Operator: Your next question comes from the line of Phil Nadeau of TD Cowen. Your line is open.
Phil Nadeau: Good evening. Thanks for taking our questions. JJ, let me add our congratulations on a very successful tenure and your retirement from BioMarin. Again, a couple of follow-ups on ROCTAVIAN, specifically on patient demand. On the last earnings call, you mentioned that patient consent forms had been trending well and BioMarin was happy with the rate that they had started to come in. Any update on how patient consent forms are trending, and is there any visibility on when the first US patients could be treated? That’s question one. And then question two, in terms of the institutional challenges, we’ve had some physicians mention things like training staff, beds need to be set up, equipment needs to be ordered. Are those challenges at the HTCs, and if so, is there anything BioMarin can do to remove those bottlenecks? Thanks.

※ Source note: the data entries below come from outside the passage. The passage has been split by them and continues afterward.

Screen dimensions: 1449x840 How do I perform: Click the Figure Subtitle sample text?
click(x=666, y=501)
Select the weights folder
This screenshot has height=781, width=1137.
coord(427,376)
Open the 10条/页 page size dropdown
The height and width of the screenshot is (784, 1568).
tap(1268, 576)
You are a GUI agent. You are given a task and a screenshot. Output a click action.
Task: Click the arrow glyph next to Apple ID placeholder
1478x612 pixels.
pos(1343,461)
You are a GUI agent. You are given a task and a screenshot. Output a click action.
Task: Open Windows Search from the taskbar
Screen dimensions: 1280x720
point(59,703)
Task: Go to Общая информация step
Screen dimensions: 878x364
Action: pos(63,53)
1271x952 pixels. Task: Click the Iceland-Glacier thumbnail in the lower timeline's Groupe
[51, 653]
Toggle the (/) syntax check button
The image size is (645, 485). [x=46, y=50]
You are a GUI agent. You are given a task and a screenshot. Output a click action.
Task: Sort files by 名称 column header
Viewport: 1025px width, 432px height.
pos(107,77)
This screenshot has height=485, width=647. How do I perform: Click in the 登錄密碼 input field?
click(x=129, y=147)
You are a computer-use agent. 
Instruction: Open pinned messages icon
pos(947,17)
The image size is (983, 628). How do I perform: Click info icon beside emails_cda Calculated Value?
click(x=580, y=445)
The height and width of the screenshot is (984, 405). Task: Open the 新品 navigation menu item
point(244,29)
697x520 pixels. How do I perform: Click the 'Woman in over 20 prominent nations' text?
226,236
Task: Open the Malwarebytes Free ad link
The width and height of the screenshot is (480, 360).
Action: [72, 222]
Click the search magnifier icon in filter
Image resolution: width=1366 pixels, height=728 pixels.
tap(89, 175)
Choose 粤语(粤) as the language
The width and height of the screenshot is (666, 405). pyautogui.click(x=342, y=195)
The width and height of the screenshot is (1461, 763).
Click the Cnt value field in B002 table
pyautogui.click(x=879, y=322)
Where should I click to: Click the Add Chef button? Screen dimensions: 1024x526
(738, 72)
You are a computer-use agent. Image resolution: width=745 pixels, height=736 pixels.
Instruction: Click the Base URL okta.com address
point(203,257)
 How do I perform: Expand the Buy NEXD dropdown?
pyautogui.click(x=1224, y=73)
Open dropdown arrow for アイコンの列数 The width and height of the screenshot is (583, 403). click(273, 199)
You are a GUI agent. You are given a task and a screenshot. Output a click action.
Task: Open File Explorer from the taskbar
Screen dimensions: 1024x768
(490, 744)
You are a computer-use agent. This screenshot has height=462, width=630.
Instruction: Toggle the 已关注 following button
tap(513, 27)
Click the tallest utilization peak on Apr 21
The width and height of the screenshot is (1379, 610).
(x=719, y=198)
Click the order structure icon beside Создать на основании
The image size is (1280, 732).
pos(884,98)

Jeffrey Ajer: Thank you for the question, Phil. So, let me start with the second point first, the institutional challenges. In the prepared remarks, I addressed HTC site readiness and some of the elements of that that I think are one-time events that won’t be recurring. The types of things that you just mentioned, I would say, generally are captured in that HTC site readiness and some of the institutional things that they’re doing to get ready for ROCTAVIAN treatment in particular, and taking a little bit of time, which should be resolved and facilitate patients to move expeditiously through those types of things going forward. In terms of patient demand in the United States, we’re not disclosing patient level detail in the United States, but we’re continuing to see, as I noted, that patient funnel build-up in the US, and I’m qualitatively encouraged by what we’re seeing so far.
In the US, we have this hub operation, and in prior launches, all of the patients move through our hub essentially first before they move through the next steps towards treatment. Given the nature of the HTCs and their capabilities, and the fact that they operate in this multi-sponsor environment, we’ve been seeing patients come into our hub maybe later in the process and not at the very beginning of the process. So, this is a little bit of a different dynamic for us. We’re getting our hands around that one, but yes, encouraged by the patient demand that we’re seeing in the United States and the patient funnel building up.